Un homme de 26 ans a été mortellement abattu par la police nationale, samedi 20 décembre à la mi-journée, en plein centre-ville d’Ajaccio (Corse-du-Sud). Armé d’un couteau, il menaçait des passants sur le cours Napoléon, l’une des artères les plus fréquentées de la ville. À ce stade de l’enquête, la piste terroriste a été écartée par le procureur de la République.
Les faits se sont déroulés aux alentours de 12 h 30. Alertées par des signalements faisant état d’un individu agressif, les forces de l’ordre sont rapidement intervenues. Selon le parquet, l’homme, de nationalité sénégalaise, aurait auparavant été impliqué dans une altercation dans un bar situé à proximité.
Face à la menace, les policiers ont d’abord tenté de neutraliser l’individu à l’aide d’un pistolet à impulsion électrique, sans parvenir à le maîtriser. Devant la persistance du danger, l’un des fonctionnaires a alors fait usage de son arme à feu, tirant à plusieurs reprises. L’homme a succombé à ses blessures sur place.
Le procureur de la République d’Ajaccio, Nicolas Septe, a précisé que « rien ne permet à ce stade de qualifier les faits d’acte terroriste », soulignant que l’individu n’avait proféré aucune menace de cette nature.
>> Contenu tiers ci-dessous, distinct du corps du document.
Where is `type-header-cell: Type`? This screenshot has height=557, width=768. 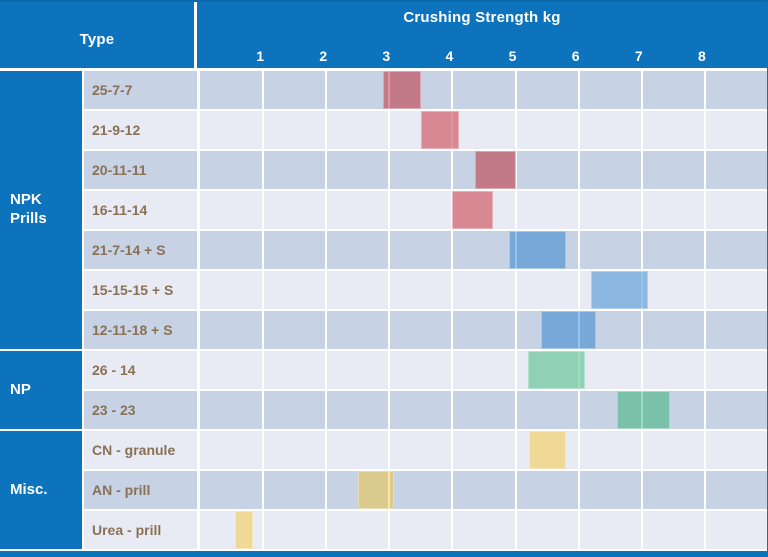 type-header-cell: Type is located at coordinates (98, 35).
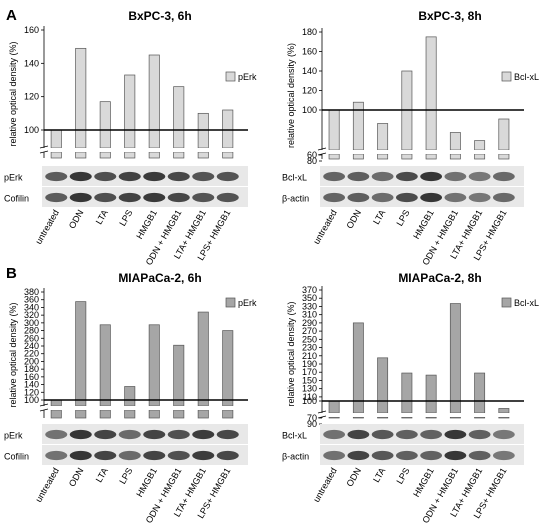  I want to click on chart1-xtick-label-odn: ODN, so click(76, 219).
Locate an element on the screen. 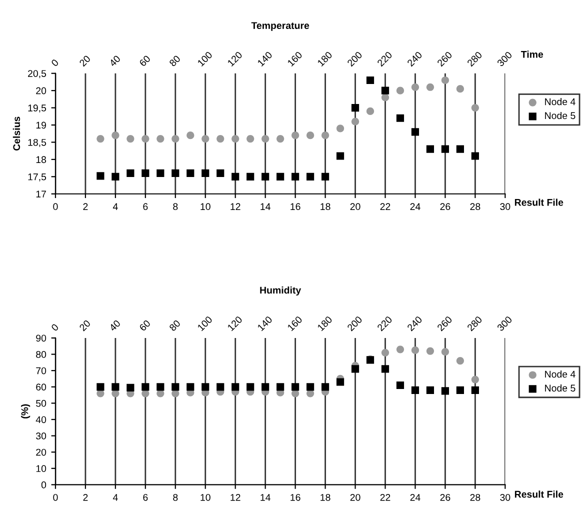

Une enquête judiciaire a été ouverte pour « homicide volontaire aggravé » concernant le policier auteur des tirs, ainsi que pour « tentative d’homicide aggravé » visant l’assaillant décédé, conformément à la procédure habituelle dans ce type d’intervention.
L’Inspection générale de la police nationale (IGPN) a été saisie afin de faire toute la lumière sur les circonstances de l’usage de l’arme à feu. Le cours Napoléon a été temporairement fermé à la circulation, tandis que la police scientifique procédait aux constatations. Le corps de la victime a été retrouvé au milieu de la chaussée, recouvert d’un tissu.
Les investigations se poursuivent afin de reconstituer précisément le déroulement des faits et d’évaluer la proportionnalité de la riposte policière.